If anything good comes out of the airport "security" outrages, it may be in opening the eyes of more people to the utter contempt that this administration has for the American people.
Those who made excuses for all of candidate Barack Obama's long years of alliances with people who expressed their contempt for this country, and when as president he appointed people with a record of antipathy to American interests and values, may finally get it when they feel some stranger's hand in their crotch.
As for the excuse of "security," this is one of the least security-minded administrations we have had. When hundreds of illegal immigrants from terrorist-sponsoring countries were captured crossing the border from Mexico, and then released on their own recognizance within the United States, that tells you all you need to know about this administration's concern for security.

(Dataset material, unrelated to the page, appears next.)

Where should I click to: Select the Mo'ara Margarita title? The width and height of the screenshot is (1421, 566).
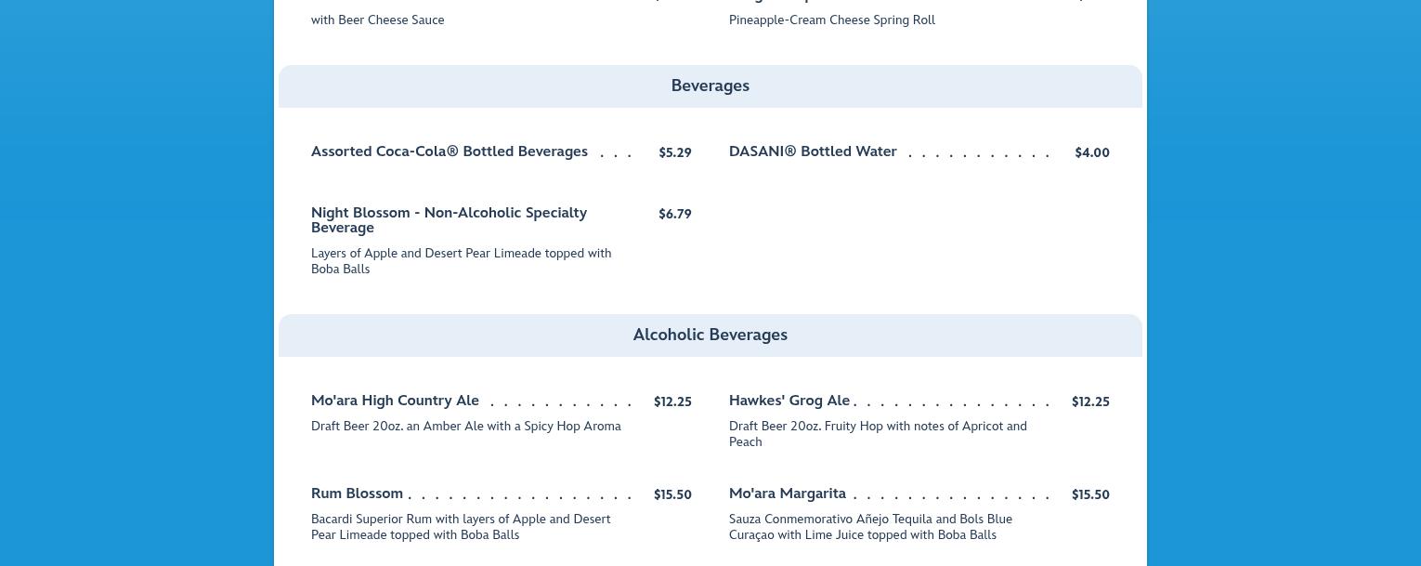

When captured terrorists who are not covered by either the Geneva Conventions or the Constitution of the United States are nevertheless put on trial in American civilian courts by the Obama Justice Department, that, too, tells you all you need to know about how concerned they are about national security.
The rules of criminal justice in American courts were not designed for trying terrorists. For one thing, revealing the evidence against them can reveal how our intelligence services got wind of them in the first place and thereby endanger the lives of people who helped us nab them.
Not a lot of people in other countries, or perhaps even in this country, are going to help us stop terrorists if their role is revealed and their families are exposed to revenge by the terrorists' bloodthirsty comrades.
What do the Israeli airport-security people do that American airport security do not do? They profile. They question some individuals for more than half an hour, open up all their luggage and spread the contents on the counter– and they let others go through with scarcely a word. And it works.
Meanwhile, this administration is so hung up on political correctness that they have turned "profiling" into a bugaboo. They would rather have electronic scanners look under the clothes of nuns than detain a jihadist imam for some questioning.